Exercise directions:
Would you retype every record below exactly as written?

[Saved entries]

━━━━━━━━━━━━━━━━

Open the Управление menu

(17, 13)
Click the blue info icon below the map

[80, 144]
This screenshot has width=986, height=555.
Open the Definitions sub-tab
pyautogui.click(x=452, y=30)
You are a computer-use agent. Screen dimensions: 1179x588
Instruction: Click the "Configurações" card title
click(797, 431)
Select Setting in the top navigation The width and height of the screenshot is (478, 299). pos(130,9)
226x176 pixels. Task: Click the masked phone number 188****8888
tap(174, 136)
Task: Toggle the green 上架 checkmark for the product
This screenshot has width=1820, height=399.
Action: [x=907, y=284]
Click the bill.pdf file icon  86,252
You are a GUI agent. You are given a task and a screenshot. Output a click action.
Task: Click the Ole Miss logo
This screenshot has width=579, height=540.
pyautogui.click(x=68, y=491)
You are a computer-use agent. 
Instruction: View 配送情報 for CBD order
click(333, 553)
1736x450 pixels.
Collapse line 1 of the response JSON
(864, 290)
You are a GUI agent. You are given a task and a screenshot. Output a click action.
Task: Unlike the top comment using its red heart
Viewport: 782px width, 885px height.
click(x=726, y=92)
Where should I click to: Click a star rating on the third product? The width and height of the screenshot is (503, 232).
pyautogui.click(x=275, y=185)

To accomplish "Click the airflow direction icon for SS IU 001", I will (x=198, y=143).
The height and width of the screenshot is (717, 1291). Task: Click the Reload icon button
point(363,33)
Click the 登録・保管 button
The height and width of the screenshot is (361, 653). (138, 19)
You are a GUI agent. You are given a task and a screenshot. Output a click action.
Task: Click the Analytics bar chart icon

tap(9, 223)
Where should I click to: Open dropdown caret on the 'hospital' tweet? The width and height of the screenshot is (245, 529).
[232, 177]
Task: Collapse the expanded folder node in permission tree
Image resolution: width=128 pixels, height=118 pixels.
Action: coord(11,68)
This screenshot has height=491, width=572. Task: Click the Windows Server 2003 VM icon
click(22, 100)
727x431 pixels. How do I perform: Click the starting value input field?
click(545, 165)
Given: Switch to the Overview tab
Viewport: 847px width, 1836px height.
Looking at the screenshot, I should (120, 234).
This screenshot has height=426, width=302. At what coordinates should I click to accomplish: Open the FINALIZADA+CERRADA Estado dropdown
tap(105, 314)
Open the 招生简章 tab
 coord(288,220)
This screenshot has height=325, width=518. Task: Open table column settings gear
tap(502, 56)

━━━━━━━━━━━━━━━━

Answer below:
Open the Управление menu

(17, 13)
Click the blue info icon below the map

[80, 144]
This screenshot has width=986, height=555.
Open the Definitions sub-tab
pyautogui.click(x=452, y=30)
You are a computer-use agent. Screen dimensions: 1179x588
Instruction: Click the "Configurações" card title
click(797, 431)
Select Setting in the top navigation The width and height of the screenshot is (478, 299). pos(130,9)
226x176 pixels. Task: Click the masked phone number 188****8888
tap(174, 136)
Task: Toggle the green 上架 checkmark for the product
This screenshot has width=1820, height=399.
Action: [x=907, y=284]
Click the bill.pdf file icon  86,252
You are a GUI agent. You are given a task and a screenshot. Output a click action.
Task: Click the Ole Miss logo
This screenshot has width=579, height=540.
pyautogui.click(x=68, y=491)
You are a computer-use agent. 
Instruction: View 配送情報 for CBD order
click(333, 553)
1736x450 pixels.
Collapse line 1 of the response JSON
(864, 290)
You are a GUI agent. You are given a task and a screenshot. Output a click action.
Task: Unlike the top comment using its red heart
Viewport: 782px width, 885px height.
click(x=726, y=92)
Where should I click to: Click a star rating on the third product? The width and height of the screenshot is (503, 232).
pyautogui.click(x=275, y=185)

To accomplish "Click the airflow direction icon for SS IU 001", I will (x=198, y=143).
The height and width of the screenshot is (717, 1291). Task: Click the Reload icon button
point(363,33)
Click the 登録・保管 button
The height and width of the screenshot is (361, 653). (138, 19)
You are a GUI agent. You are given a task and a screenshot. Output a click action.
Task: Click the Analytics bar chart icon

tap(9, 223)
Where should I click to: Open dropdown caret on the 'hospital' tweet? The width and height of the screenshot is (245, 529).
[232, 177]
Task: Collapse the expanded folder node in permission tree
Image resolution: width=128 pixels, height=118 pixels.
Action: coord(11,68)
This screenshot has height=491, width=572. Task: Click the Windows Server 2003 VM icon
click(22, 100)
727x431 pixels. How do I perform: Click the starting value input field?
click(545, 165)
Given: Switch to the Overview tab
Viewport: 847px width, 1836px height.
Looking at the screenshot, I should (120, 234).
This screenshot has height=426, width=302. At what coordinates should I click to accomplish: Open the FINALIZADA+CERRADA Estado dropdown
tap(105, 314)
Open the 招生简章 tab
 coord(288,220)
This screenshot has height=325, width=518. Task: Open table column settings gear
tap(502, 56)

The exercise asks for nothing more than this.